On Tuesday the euro slid to two-week lows against the firmer dollar
after comments by some Federal Reserve officials overnight signaled
that a U.S. rate hike is still on the cards this year.
EUR/USD dropped 0.17% to 1.1172 - the lowest level since September 9, before recovering to 1.1183.
In separate comments, St. Louis Fed President James Bullard
and Atlanta Fed President Dennis Lockhart indicated that the U.S. central bank is still likely to raise short-term interest
rates this year. The greenback was given a boost after the remarks.
Investors were now awaiting a speech by Fed Chair Janet Yellen later in the week for additional clarity on the bank’s decision last week to leave interest rates on hold.

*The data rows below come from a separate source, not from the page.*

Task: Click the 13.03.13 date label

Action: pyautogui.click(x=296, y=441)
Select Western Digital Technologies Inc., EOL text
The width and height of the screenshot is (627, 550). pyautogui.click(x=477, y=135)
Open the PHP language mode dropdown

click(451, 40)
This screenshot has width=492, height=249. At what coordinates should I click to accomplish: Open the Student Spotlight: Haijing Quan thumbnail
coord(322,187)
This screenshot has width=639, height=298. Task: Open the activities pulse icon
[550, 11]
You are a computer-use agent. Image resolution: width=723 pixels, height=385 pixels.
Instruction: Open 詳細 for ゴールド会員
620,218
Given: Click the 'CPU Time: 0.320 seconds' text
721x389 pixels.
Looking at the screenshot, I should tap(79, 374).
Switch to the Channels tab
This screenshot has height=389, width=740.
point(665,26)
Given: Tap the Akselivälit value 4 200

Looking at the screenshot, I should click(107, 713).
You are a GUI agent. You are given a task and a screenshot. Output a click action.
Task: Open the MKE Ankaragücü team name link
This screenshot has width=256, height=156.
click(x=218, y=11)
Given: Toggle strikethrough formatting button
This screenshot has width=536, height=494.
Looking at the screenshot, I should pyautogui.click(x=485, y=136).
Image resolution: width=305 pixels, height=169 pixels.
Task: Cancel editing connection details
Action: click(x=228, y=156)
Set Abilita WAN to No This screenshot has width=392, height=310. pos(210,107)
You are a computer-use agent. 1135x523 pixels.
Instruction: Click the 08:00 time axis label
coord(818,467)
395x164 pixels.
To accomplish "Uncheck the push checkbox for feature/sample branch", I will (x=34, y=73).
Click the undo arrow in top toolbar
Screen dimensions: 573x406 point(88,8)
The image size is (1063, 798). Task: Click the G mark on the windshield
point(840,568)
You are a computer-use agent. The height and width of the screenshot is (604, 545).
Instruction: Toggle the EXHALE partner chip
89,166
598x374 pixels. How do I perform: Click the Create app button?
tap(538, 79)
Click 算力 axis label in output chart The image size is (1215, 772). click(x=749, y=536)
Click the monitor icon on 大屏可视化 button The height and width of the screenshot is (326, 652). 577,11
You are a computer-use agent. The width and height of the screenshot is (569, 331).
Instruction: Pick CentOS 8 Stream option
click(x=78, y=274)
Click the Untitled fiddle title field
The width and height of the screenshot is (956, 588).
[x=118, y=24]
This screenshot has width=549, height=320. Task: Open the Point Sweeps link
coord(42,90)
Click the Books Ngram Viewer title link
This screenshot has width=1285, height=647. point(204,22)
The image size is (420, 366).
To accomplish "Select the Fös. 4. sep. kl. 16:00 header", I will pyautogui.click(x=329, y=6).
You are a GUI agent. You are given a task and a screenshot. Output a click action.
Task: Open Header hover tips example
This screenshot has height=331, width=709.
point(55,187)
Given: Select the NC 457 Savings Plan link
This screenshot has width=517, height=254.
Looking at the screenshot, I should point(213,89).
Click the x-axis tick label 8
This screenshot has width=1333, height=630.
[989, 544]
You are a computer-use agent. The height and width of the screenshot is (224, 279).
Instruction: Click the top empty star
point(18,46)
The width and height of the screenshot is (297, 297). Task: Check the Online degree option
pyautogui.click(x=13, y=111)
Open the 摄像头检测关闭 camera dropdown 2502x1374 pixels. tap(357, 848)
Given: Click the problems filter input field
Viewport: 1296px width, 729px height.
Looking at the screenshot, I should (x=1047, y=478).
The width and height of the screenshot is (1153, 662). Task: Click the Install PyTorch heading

The shared currency remained on the back foot amid concerns that the European Central Bank could expand its trillion-euro monetary stimulus program after it cut its forecasts for growth and inflation earlier this month.
Mario Draghi, the head of the European Central Bank is expected to address lawmakers at a European Parliament hearing in Brussels on Wednesday.
Over the weekend, ECB Chief Economist Peter Praet reiterated that the bank could expand monetary stimulus if necessary to combat risks from global economic turbulence.
Investors were looking ahead to Chinese manufacturing data on Wednesday, as well as surveys of the euro zone private sector for fresh indications on the condition of the global economy.
The euro was also at two-week lows against the yen, with EUR/JPY down to 134.01.